You'll have the best job prospects if you have strong computer skills and training in electronics. Experience and relevant education are typically mandatory for employment in this field. Read the following excerpts from real job listings in March 2012, to see what the employers were seeking:

  • A phone company in Texas advertised for a full-time communication technician. Job duties included supporting local phone systems, preventative maintenance, troubleshooting, on-call support and training other personnel. Applicants were expected to hold an associate's degree with specific systems' experience, and an applicant without a degree was expected to have equivalent years of work experience, computer proficiency, communication skills the ability to work independently.
  • An electric company in Kentucky was looking for a full-time communication technician with over two years of experience and at least 620 hours of formal training after high school. Work would include maintenance of digital microwave radio systems, fiber optic and power line carrier equipment, telephones and teleprotection units. You'd be required to travel and be available on call.
  • A company in Pennsylvania advertised for a communication technology technician with a 4-year degree and at least five years of experience. You'd be responsible for wired and wireless data and telephone network equipment. This company required excellent communication skills and an understanding of supporting mobile devices.

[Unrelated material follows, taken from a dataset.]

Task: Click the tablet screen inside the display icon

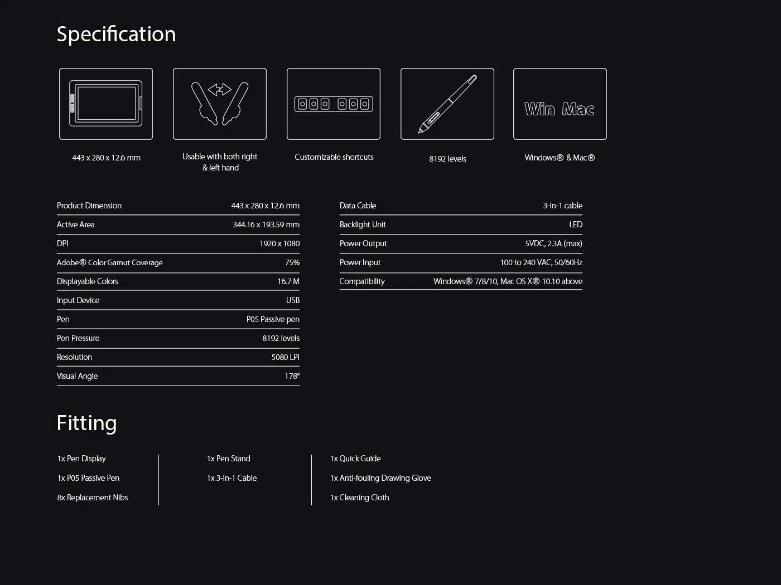Action: click(106, 103)
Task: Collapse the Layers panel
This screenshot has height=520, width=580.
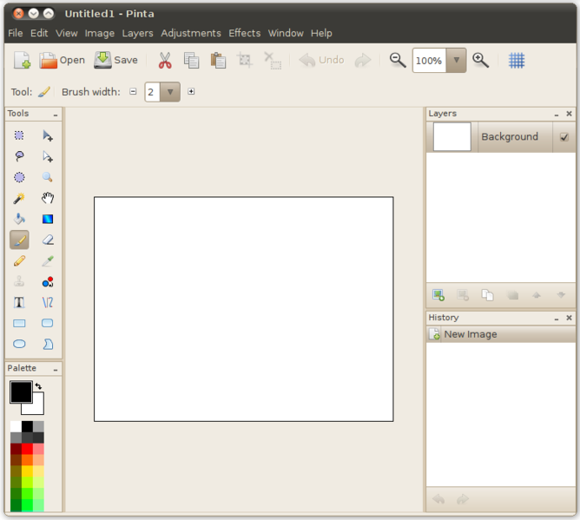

How to Maximize Your Skills

To stand out in this profession, you can work to become computer literate, attend a training program and get on-the-job training. You'll also want to take advantage of any additional training available through current employers in communications systems, electronics, or software. You'll benefit from many relevant licensure and certifications earned, even when not required. You could consider the Telecommunications Industry Association and the Society of Cable and Telecommunications Engineers for professional certification.

According to the BLS, a bachelor's degree may be preferred for some more complex positions. Earning a bachelor's degree could give you an edge when gaining employment and could prepare you for an advanced job in the field, such as a central office technician.

Other Career Paths

Line Installers and Repairers

As an alternative to telecommunications equipment installation and repair, you may also consider line installation and repair. Technicians in this line of work install, repair and maintain power lines and telecommunication cables. Like telecommunication installers and technicians, these workers are expected to see a growth rate that's about as fast as average from 2010-2020, and they make a median annual salary of about $52,000 annually, according to the BLS. These professionals may need some college education, but a high school diploma and on-the-job training could be sufficient for some positions.


If you're interested in working with electronics while earning an above-average annual salary but you have no interest in attending college, you may consider becoming an electrician. Most electricians learn all their skills through an on-the-job apprenticeship, and they earn a median annual salary of about $49,000 a year, according to the BLS. However, these professionals are expected to see only a three percent growth in job rates from 2010-2020. Electricians inspect, install and repair circuitry and wiring, and must typically be licensed by the state.